Me pongo en la piel de un chico de la cantera del Deportivo que consiguió escalar en verano hasta el primer equipo y que con su trabajo y esfuerzo se ganó la confianza de Fernando Vázquez, se hizo un hueco en el once titular, y que ahora ha pasado a ser el último delantero de la lista, y entiendo que para él puede ser sencillo perder la perspectiva, puede ser complicado asimilar la situación. Porque Luis aún es joven y todavía debe comprender y asumir las reglas del juego. Esas normas que dicen que un jugador jamás puede bajar los brazos, pese a que en muchos momentos crea que debería contar más, que está tan o más capacitado que sus compañeros para ayudar cada fin de semana sobre el césped. Luis vive en un club de primer nivel, con un cuerpo técnico experimentado y unos futbolistas plagados de talento que se desviven por alcanzar un objetivo trascendental para la supervivencia del Deportivo: el ascenso a Primera. Y bajo estas circunstancias, jamás se puede arrojar la toalla. Hay que exprimirse en cada entrenamiento como si de una final se tratase, tiene que demostrarle a Fernando Vázquez que está ahí, que no se le han agotado las ganas de triunfar.
Lo entiendo bien, porque también sufrí esa misma frustración. Y es cuando debemos apoyarlo, cuando necesita que le echen un cable y le expliquen dónde se encuentra el camino. Es muy joven y con propósito de enmienda, las cosas terminan enderezándose. Y, sobre todo, no es el momento de crucificarlo, es el momento de estar a su lado.

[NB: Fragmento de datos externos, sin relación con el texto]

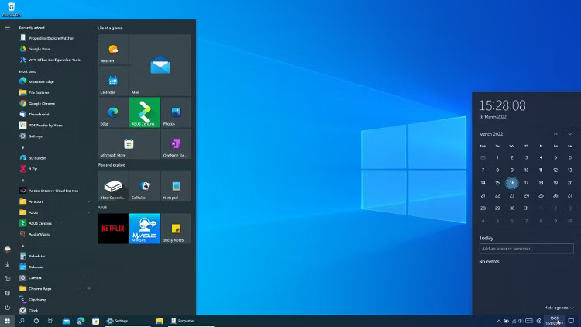Go to previous month in calendar

point(555,134)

Es un tópico muy manido, pero también una realidad aplastante: lo importante no es llegar, sino mantenerse. Y en esa fase de aprendizaje está el canterano. Que ayer fuese expulsado del entrenamiento no deja de ser un pequeño detalle, algo que lo debería invitar a una reflexión. A culpar menos a los demás y mirar hacia los errores propios para tratar de perfeccionarlos, para cargar de argumentos a quienes confían en él. Esas son las claves del éxito y no se le deberían olvidar.